For runs that use multiple nodes of a compute cluster (i.e., when
:term:`batch_system` = ``slurm``), the recommended method of running Rapthor on the 
SKAO cluster is to submit a SLURM job from the headnode. 

An `example SLURM script for a multi-node run 
<https://git.astron.nl/RD/rapthor/-/blob/master/examples/rapthor_skao_multinode.slurm>`_ 
is provided in the examples directory, together with a `corresponding example parset 
<https://git.astron.nl/RD/rapthor/-/blob/master/examples/rapthor_skao_multinode.parset>`_.

Copy these files and edit as needed (edit the paths to your data set and temporary 
directories and the cluster configuration) then submit the job using sbatch. 
This will allocate a compute node to act as the "leader" node which Toil will 
use to orchestrate allocating other nodes for different workflows. 

.. warning::

    Ensure you match the ``max_cores`` and ``max_threads`` to the nodes on the 
    partition(s) you specify in your SLURM script -- if you specify more cores 
    than are available rapthor will fail to run.


Known issues
------------

- Both single node and multi-node runs will be run with benchmarking activated 
  but this will currently not monitor all nodes on a multi-node run if mpi is 
  enabled due to the way rapthor uses ``salloc`` to allocate interactive nodes 
  for ``wsclean-mp``.
    
- The "leader" node will be idle for most of the rapthor run. Toil uses this 
  node to orchestrate the allocation of other nodes.
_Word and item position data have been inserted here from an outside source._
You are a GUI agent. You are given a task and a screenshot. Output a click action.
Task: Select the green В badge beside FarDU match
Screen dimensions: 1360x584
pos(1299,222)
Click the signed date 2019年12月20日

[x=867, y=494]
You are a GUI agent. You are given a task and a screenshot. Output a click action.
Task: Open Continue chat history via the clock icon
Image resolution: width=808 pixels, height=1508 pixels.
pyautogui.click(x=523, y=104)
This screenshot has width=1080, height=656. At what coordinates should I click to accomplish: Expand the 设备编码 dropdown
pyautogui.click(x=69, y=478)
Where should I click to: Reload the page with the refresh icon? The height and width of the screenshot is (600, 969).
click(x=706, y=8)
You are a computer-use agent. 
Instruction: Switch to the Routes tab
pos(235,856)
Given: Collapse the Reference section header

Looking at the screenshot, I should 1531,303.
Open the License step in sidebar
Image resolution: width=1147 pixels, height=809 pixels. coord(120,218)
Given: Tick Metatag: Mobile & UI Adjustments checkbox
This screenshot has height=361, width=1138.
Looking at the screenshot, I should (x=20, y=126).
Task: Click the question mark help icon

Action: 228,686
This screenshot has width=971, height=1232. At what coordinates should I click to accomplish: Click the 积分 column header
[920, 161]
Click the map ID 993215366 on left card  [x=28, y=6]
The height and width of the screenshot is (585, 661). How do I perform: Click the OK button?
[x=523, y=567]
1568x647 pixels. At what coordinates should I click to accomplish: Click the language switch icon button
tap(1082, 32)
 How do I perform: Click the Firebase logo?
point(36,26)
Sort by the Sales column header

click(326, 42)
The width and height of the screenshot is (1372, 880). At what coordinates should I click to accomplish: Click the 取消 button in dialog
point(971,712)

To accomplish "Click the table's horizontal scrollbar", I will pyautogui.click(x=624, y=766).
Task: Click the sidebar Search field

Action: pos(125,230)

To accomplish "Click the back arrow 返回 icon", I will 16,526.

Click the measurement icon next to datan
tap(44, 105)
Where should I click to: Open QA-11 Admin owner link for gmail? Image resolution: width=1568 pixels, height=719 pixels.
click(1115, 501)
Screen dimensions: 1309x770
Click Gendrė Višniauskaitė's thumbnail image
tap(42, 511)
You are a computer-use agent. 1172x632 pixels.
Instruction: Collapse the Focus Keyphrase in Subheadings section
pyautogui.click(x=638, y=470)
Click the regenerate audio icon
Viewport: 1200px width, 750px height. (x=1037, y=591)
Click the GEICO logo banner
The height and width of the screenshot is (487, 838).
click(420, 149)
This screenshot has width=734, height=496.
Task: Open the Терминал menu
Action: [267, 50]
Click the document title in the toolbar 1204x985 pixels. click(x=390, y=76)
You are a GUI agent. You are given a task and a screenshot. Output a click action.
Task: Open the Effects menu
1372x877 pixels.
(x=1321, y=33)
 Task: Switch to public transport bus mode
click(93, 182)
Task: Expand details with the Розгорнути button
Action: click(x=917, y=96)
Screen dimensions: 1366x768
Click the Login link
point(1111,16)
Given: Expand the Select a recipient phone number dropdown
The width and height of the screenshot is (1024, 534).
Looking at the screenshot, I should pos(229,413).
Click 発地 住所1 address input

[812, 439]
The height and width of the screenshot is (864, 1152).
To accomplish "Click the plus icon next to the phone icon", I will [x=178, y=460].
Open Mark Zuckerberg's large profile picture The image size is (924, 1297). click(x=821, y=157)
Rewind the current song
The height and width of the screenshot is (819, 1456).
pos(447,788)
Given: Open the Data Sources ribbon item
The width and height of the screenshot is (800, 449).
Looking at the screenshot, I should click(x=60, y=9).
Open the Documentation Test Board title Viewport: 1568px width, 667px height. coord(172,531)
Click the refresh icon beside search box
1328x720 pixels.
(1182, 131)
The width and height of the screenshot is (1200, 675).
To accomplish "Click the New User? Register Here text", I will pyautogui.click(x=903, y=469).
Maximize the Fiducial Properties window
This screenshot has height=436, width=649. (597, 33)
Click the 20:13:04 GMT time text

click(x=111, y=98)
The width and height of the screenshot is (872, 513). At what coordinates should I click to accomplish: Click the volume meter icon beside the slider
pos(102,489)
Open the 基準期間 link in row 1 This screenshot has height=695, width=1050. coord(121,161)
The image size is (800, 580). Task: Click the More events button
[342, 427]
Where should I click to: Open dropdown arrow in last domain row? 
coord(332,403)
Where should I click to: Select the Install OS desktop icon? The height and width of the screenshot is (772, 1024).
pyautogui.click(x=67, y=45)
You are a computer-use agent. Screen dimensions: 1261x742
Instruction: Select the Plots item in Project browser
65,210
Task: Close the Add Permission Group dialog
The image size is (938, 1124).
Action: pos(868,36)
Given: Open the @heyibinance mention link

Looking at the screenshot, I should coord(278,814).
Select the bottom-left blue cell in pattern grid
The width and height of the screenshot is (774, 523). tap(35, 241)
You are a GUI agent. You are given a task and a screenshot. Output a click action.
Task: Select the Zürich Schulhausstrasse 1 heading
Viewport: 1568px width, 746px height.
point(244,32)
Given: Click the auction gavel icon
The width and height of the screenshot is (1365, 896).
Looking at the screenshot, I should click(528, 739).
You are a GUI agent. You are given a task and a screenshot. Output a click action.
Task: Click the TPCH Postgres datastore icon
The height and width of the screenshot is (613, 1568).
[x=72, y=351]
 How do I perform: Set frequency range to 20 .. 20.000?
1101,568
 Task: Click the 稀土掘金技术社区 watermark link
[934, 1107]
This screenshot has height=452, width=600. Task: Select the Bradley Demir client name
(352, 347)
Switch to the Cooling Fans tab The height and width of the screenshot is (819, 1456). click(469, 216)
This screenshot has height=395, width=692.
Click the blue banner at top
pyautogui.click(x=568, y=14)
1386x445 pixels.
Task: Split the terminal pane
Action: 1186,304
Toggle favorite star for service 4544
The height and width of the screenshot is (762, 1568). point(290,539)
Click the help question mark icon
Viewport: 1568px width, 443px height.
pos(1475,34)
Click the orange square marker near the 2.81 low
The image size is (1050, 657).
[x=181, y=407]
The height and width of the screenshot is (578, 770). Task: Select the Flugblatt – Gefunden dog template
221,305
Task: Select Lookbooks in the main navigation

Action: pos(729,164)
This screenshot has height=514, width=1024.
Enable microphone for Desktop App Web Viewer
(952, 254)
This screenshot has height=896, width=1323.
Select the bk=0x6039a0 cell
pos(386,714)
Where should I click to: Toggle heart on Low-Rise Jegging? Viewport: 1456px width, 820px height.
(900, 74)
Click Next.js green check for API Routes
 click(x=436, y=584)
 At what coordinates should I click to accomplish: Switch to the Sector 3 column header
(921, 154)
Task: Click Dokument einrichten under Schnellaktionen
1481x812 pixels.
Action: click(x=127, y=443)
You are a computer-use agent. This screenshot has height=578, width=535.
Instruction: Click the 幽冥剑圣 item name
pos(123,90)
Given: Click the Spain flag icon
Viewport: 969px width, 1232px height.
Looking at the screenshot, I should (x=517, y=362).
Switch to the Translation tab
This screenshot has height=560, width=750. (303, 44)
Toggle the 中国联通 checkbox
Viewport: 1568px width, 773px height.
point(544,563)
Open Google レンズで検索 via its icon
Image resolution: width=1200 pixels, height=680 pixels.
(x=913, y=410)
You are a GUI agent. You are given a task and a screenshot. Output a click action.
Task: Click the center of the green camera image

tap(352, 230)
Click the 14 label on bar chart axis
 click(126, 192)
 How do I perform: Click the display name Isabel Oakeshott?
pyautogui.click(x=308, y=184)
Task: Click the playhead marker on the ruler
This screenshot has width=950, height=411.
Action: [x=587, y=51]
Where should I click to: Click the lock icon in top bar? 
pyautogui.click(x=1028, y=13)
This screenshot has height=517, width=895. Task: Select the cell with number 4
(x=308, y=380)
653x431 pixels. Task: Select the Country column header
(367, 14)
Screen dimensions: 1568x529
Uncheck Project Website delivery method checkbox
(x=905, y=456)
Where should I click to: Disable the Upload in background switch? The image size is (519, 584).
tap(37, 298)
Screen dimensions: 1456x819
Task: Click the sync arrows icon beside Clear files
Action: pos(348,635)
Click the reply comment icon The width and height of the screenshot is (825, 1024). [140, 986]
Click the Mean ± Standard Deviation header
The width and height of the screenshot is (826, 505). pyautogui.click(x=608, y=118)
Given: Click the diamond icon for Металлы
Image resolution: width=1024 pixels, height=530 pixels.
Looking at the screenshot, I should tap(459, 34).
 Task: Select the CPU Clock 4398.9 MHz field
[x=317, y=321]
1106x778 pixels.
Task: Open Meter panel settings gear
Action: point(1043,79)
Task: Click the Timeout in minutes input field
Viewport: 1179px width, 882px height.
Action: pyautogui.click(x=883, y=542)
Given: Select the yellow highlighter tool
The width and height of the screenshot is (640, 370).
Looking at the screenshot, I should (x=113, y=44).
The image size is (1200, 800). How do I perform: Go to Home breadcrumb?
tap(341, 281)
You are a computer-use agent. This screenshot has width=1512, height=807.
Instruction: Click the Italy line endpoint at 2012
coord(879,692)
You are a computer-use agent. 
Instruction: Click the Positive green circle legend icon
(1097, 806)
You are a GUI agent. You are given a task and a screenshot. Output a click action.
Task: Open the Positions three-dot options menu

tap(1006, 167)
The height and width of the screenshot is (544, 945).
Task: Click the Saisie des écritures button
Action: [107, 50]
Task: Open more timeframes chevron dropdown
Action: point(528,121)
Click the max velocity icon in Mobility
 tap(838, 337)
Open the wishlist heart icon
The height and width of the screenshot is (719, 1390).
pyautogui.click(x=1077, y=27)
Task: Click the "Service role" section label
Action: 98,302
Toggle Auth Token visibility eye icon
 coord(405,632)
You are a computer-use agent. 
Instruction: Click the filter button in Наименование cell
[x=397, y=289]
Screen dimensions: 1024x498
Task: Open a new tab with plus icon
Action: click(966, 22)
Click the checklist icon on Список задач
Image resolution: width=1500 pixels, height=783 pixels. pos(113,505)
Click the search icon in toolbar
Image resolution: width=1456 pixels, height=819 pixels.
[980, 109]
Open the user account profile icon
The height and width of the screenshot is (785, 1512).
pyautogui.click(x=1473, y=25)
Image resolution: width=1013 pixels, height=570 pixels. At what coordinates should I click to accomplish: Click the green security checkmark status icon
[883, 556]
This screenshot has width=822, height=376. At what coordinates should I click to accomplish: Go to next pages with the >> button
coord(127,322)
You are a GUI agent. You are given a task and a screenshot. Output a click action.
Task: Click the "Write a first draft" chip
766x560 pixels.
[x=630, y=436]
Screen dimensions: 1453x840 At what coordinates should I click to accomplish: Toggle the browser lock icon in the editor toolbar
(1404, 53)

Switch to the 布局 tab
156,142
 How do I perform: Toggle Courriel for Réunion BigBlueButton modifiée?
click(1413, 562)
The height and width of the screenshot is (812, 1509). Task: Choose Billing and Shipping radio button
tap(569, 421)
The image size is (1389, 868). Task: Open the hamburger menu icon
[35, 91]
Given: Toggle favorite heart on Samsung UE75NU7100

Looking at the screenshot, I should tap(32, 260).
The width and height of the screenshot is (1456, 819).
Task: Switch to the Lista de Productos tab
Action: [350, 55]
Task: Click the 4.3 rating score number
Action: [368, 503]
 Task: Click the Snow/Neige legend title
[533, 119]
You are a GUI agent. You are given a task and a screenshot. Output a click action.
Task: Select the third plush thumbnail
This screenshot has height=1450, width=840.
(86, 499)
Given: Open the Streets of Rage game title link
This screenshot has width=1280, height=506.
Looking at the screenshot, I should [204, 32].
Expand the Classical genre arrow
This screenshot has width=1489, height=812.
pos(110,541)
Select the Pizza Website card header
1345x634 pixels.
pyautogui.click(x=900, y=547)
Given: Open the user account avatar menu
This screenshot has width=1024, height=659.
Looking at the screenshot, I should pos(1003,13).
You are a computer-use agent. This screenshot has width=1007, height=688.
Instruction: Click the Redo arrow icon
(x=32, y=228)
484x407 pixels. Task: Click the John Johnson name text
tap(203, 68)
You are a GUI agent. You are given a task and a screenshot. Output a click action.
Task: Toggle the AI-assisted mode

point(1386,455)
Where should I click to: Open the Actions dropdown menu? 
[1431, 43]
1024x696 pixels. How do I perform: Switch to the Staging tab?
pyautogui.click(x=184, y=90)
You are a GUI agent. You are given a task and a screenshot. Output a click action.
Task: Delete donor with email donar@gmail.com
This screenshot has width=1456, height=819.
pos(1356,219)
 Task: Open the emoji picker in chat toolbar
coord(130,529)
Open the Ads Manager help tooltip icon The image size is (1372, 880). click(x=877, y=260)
A further node will be 
  idle during imaging steps if mpi is enabled since this node is only used 
  to allocate additional nodes for ``wsclean-mp``.


Troubleshooting a run
---------------------
See the :ref:`faq_installation` for tips on troubleshooting Rapthor.


.. _contributing_skao:

Developing rapthor on the SKAO AWS cluster
------------------------------------------
To test latest changes to the rapthor pipeline or develop on your 
own branch:

1. Clone the rapthor repository
2. Start an interactive compute node on AWS (using ``srun``)
3. Edit and source `this shell script 
   <https://git.astron.nl/RD/rapthor/-/blob/master/examples/setup_skao_aws.sh>`_. 
   This will set up a virtual python environment that with rapthor installed in 
   editable mode.
4. Run ``pytest`` to ensure your environment is setup correctly.

.. note::
    
    To avoid unexpected behaviour while testing code changes by running rapthor,
    always use a fresh output directory and remove all temporary files from 
    previous runs. If rapthor is run using the same parset as previously it 
    will try to resume from the previous state (see :ref:`resuming_rapthor`).

.. note::

    When starting an interactive node for testing, make sure you request 
    enough resources (e.g. ``cpus-per-task``) to satisfy the cluster parameters 
    in your parset (e.g. ``max_cores``).